One of these is not like the others.

This is a recurring problem in the discussions around what to do about the homeless: mixing up aesthetic dislike of visible poor people with not wanting people committing crimes around you. I'm generally of the opinion, although I realize many city police departments seem to disagree, that being homeless should not prevent you from being charged with a crime. But that's different from simply being homeless alone being illegal.

Every traveling vagabond I've met was absolutely based. I'm not sure many would by default refer to those people as "Bums"... Though the dictionary at least does. There's still an argument to be made that they're benefiting from the plenty of society while contributing very little.

But every time I meet a guy crossing the country with nothing but his wits and a backpack and his charisma and the kindness of strangers-

Well. Yeah it just doesn't parse as the same thing at all does it? Maybe this is better modeled as a fourth category that no-one is really talking about.

That's not a bum, its a tramp. https://en.wikipedia.org/wiki/Tramp

One of these is not like the others.

There can be some incredible body odor from people who don't shower and have been living outside for days or weeks, and putting who-knows-what into their body. I can smell it upon entering the public library near me. (Public libraries are another casualty of homelessness - they're good places to sleep during the day, dry and warm and quiet and reasonably safe.)
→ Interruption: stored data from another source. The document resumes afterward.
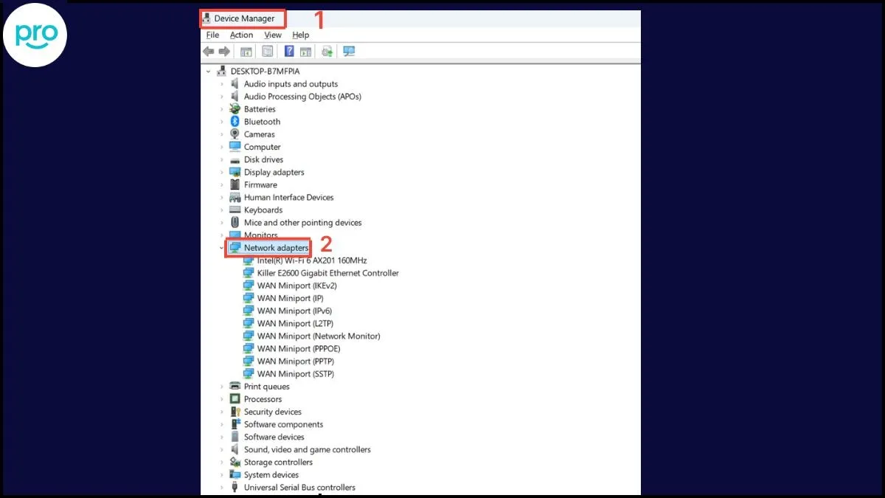Open device Properties via toolbar icon
This screenshot has width=885, height=498.
click(267, 51)
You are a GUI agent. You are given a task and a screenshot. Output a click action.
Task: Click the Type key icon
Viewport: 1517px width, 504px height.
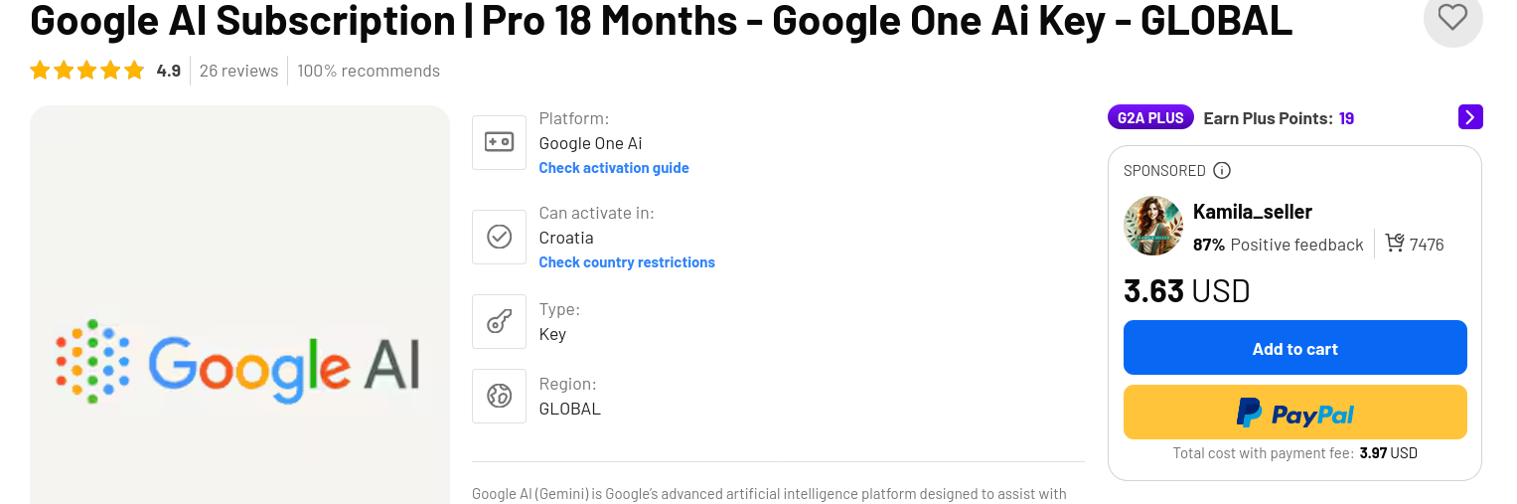tap(499, 321)

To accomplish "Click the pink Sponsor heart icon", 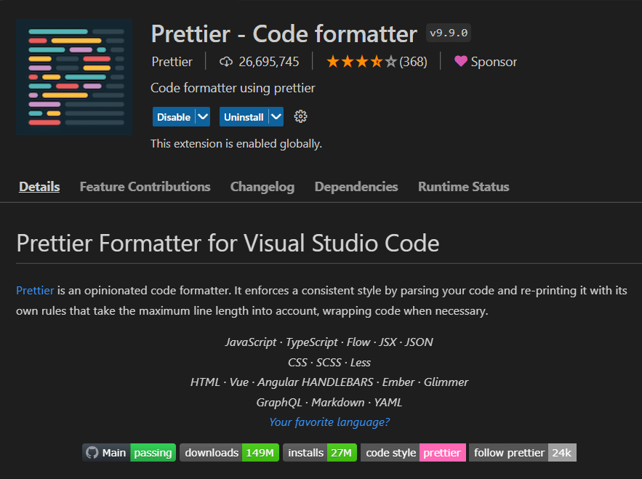I will 460,62.
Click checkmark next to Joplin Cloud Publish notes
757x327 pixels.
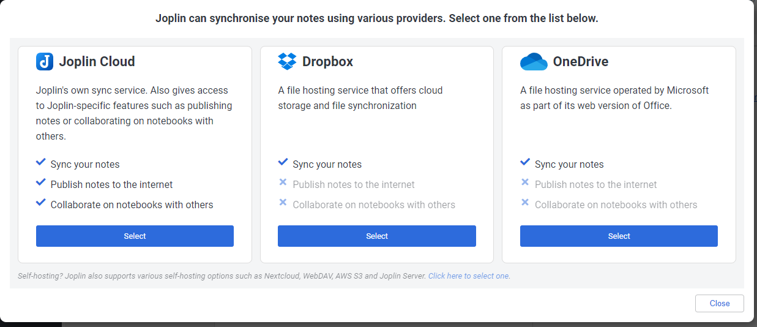pos(41,183)
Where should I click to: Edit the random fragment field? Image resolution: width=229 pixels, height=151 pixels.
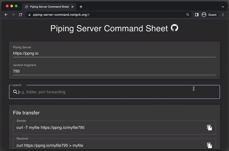pyautogui.click(x=114, y=71)
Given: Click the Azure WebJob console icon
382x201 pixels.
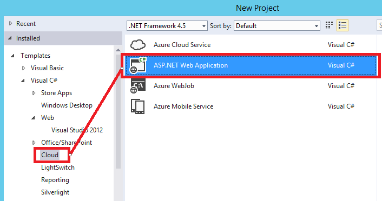Looking at the screenshot, I should pos(138,86).
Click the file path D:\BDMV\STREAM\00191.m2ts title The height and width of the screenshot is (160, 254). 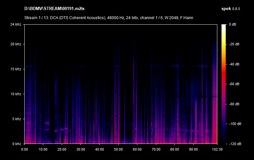[x=53, y=8]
One of these is not like the others.

In the places I have lived they appear to be extremely strongly correlated.

Great! Then you can have the police deal with the criminals and you'll get rid of the drug addicts and bums for free. Why do you need separately send the police at the bums, then?
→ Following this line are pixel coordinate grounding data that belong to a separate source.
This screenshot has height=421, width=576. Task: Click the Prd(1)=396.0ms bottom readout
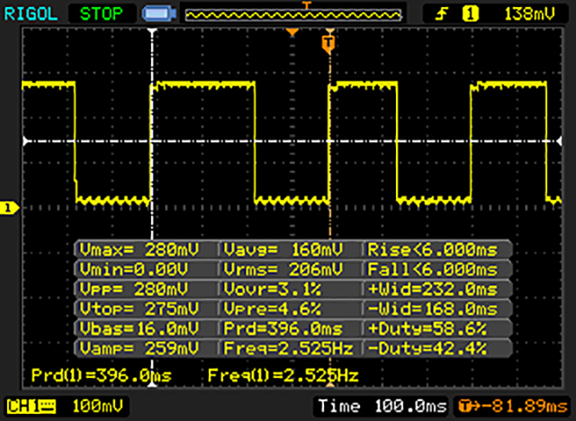101,373
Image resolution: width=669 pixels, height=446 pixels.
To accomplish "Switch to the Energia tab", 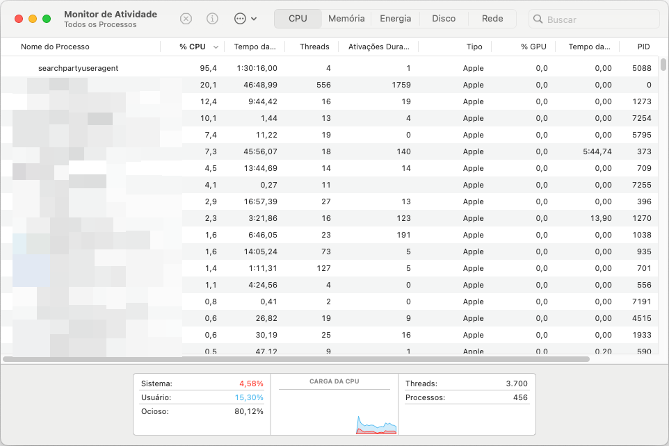I will coord(395,19).
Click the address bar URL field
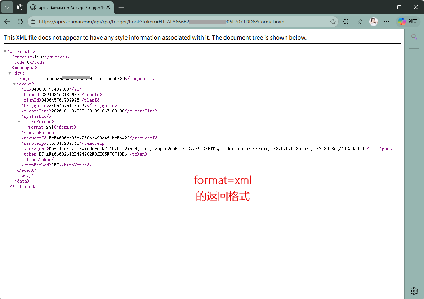424x299 pixels. [x=180, y=22]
"Send the police at them"? For what? If you mean enforcing public camping bans, then I'm fine with that. Not clear in what other sense the police would be sent after them.

One of these things is not like the others.

In my very blue west coast city, the visible homeless are without exception all three of those things. We have a huge number of programs that will get anyone experiencing "homeless-by-misfortune" off the streets and into stable housing in under 24 hours. Those who decline such services do so because they do not allow you to commit numerous property crimes to fund your meth and fentanyl addiction and remain in your taxpayer-funded living situation.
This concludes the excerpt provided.